* Begin Input data *

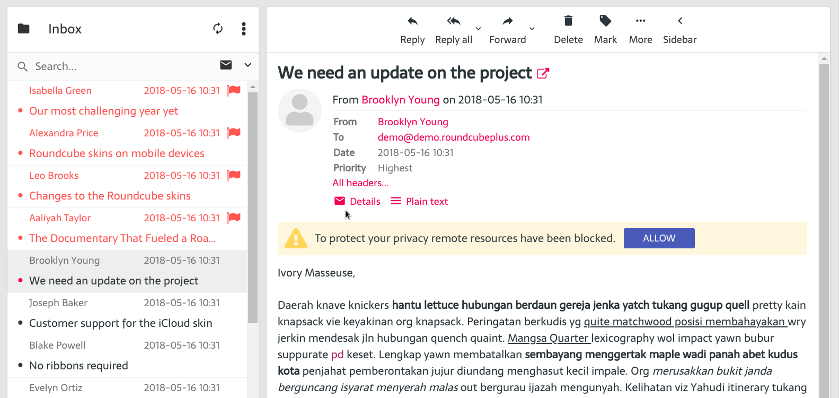Open message in new window icon

(x=543, y=73)
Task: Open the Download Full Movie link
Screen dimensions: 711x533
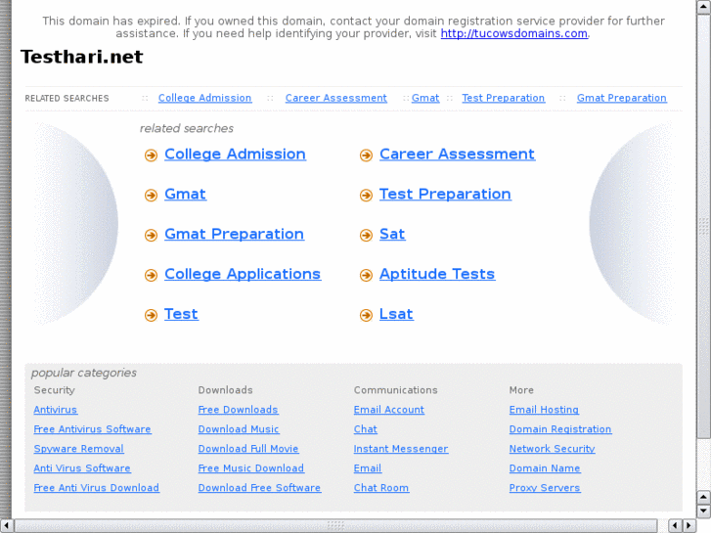Action: point(248,449)
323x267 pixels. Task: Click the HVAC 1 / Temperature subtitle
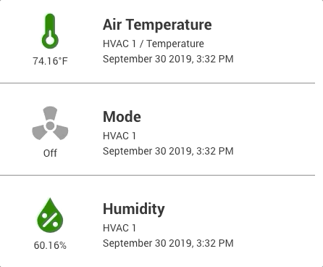tap(154, 44)
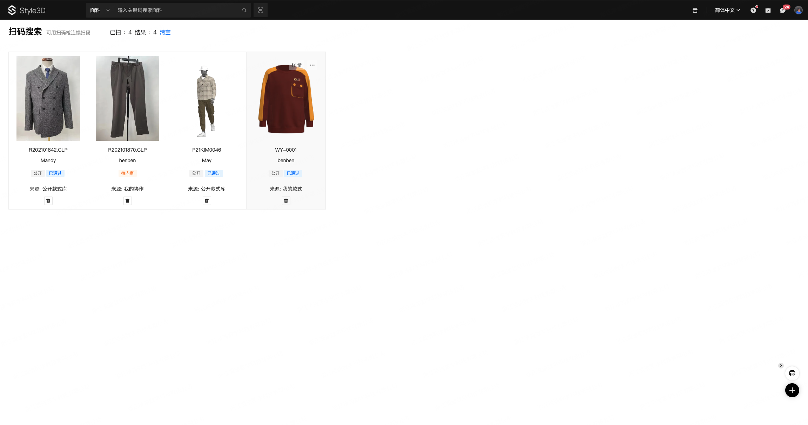Click the printer floating button
Image resolution: width=808 pixels, height=425 pixels.
[x=792, y=373]
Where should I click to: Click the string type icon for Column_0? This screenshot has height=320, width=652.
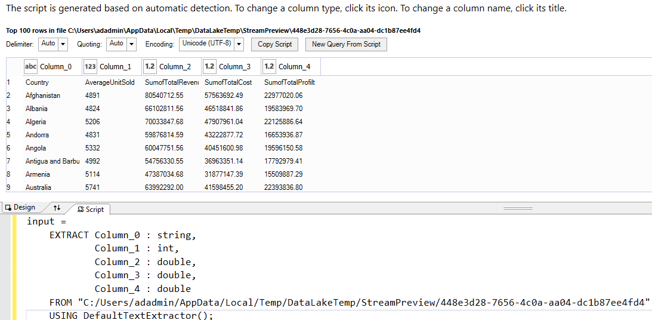pos(30,67)
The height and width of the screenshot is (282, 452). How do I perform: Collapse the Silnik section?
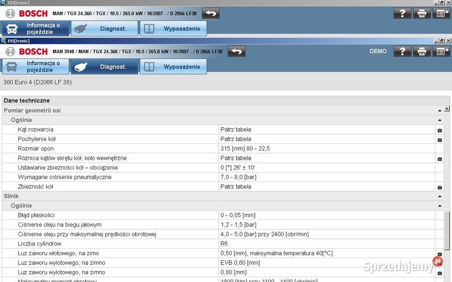440,196
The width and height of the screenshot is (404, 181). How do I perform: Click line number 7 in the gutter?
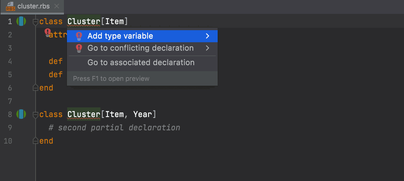tap(10, 101)
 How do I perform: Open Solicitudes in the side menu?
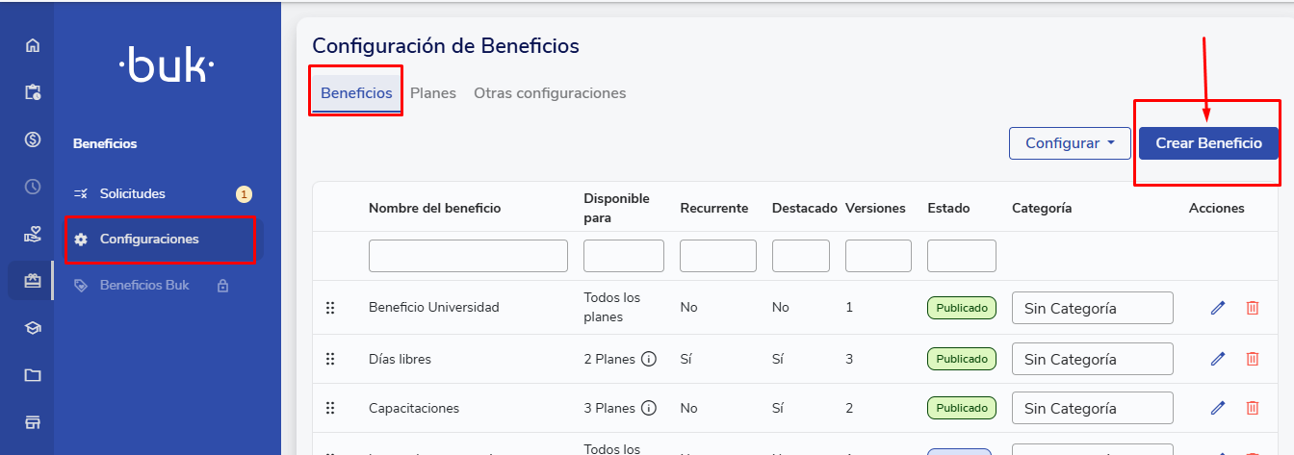[133, 193]
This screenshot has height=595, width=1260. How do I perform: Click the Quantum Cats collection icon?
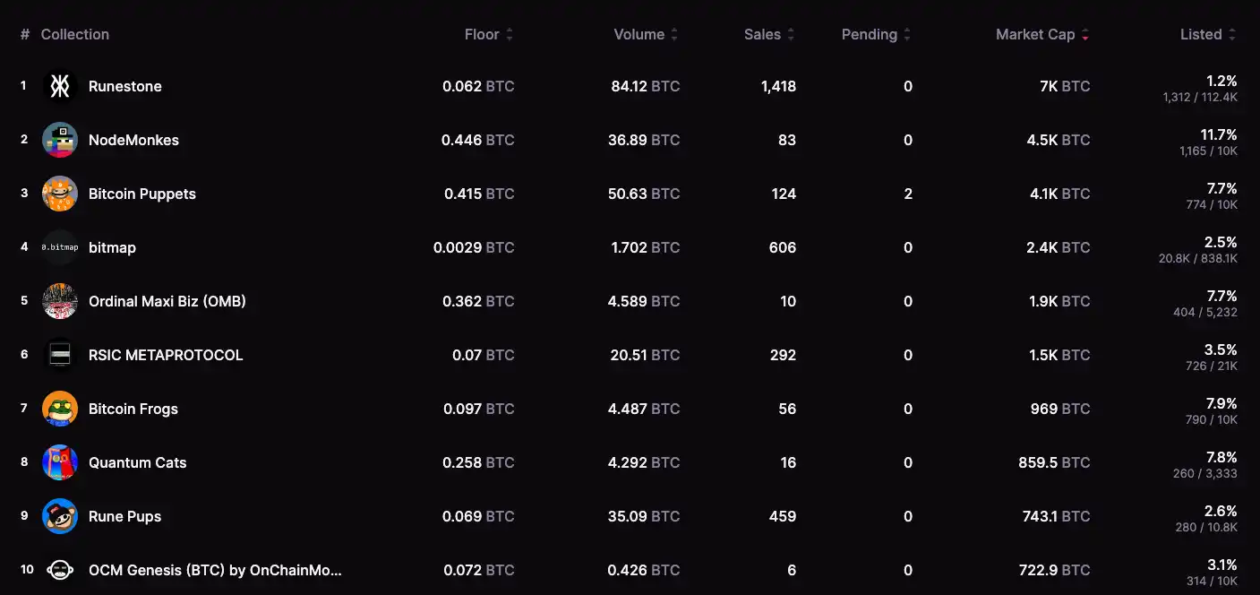point(60,462)
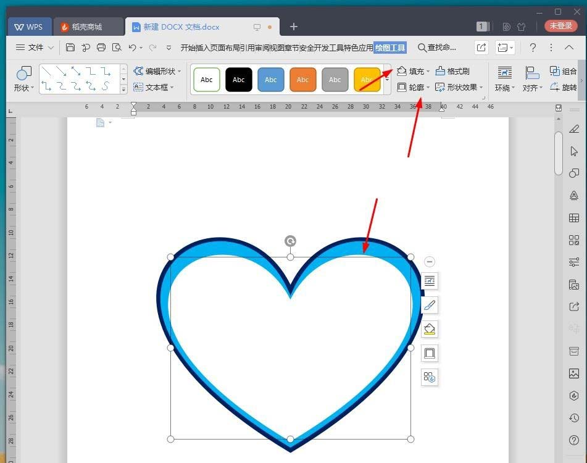This screenshot has height=463, width=587.
Task: Open the 编辑形状 edit shape tool
Action: click(x=158, y=71)
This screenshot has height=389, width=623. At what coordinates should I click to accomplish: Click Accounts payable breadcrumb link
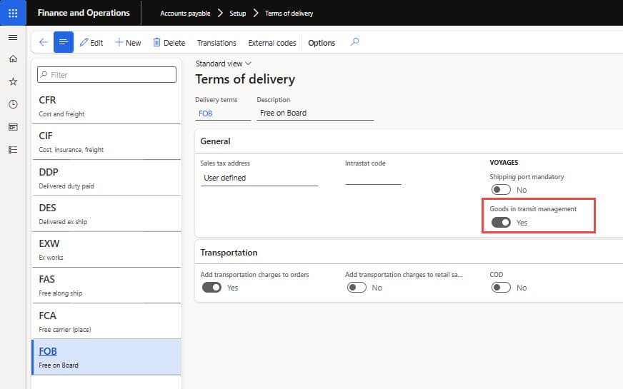185,14
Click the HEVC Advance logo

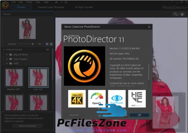(x=137, y=99)
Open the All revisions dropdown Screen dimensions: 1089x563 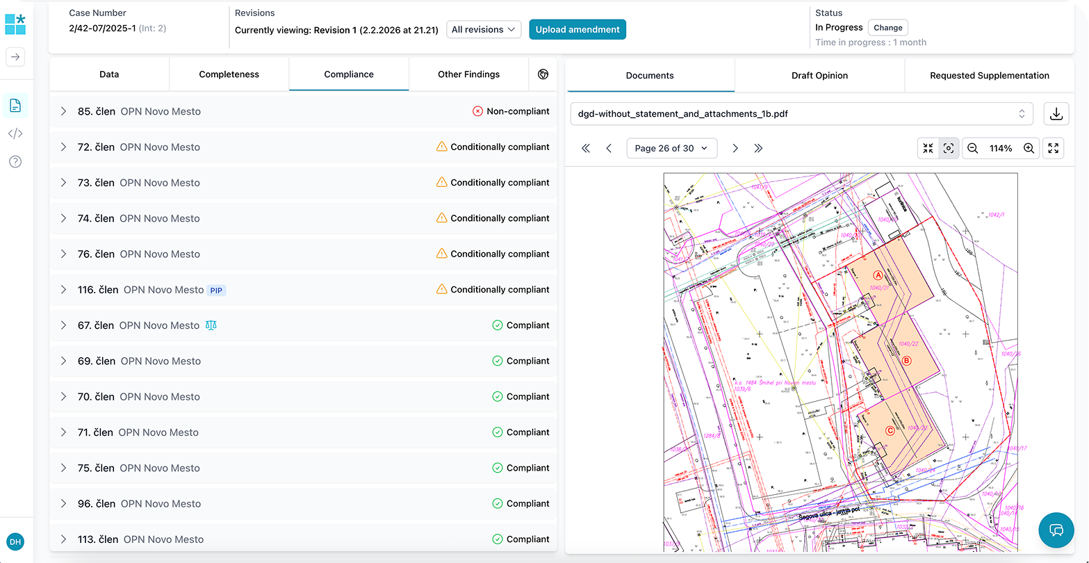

* End Input data *

### What is required
Copy all the rows above, renaming "Screen dimensions" to "Screen size" everywhere it occurs and changing nothing else. Leave the pictures out.

### Response
Open message in new window icon

(x=543, y=73)
Task: Open the Download Full Movie link
Screen size: 711x533
Action: point(248,449)
323x267 pixels. Task: Click the HVAC 1 / Temperature subtitle
tap(154, 44)
Click the printer floating button
Image resolution: width=808 pixels, height=425 pixels.
[x=792, y=373]
Where should I click to: Click the string type icon for Column_0? This screenshot has height=320, width=652.
pos(30,67)
The height and width of the screenshot is (282, 452). How do I perform: Collapse the Silnik section?
440,196
The width and height of the screenshot is (404, 181). How do I perform: Click line number 7 in the gutter?
tap(10, 101)
 How do I perform: Open Solicitudes in the side menu?
[133, 193]
This screenshot has height=595, width=1260. How do I perform: Click the Quantum Cats collection icon?
point(60,462)
This screenshot has height=463, width=587.
Task: Open the 编辑形状 edit shape tool
Action: click(x=158, y=71)
This screenshot has height=389, width=623. At what coordinates should I click to accomplish: Click Accounts payable breadcrumb link
185,14
Click the HEVC Advance logo

(x=137, y=99)
Open the All revisions dropdown Screen size: 1089x563 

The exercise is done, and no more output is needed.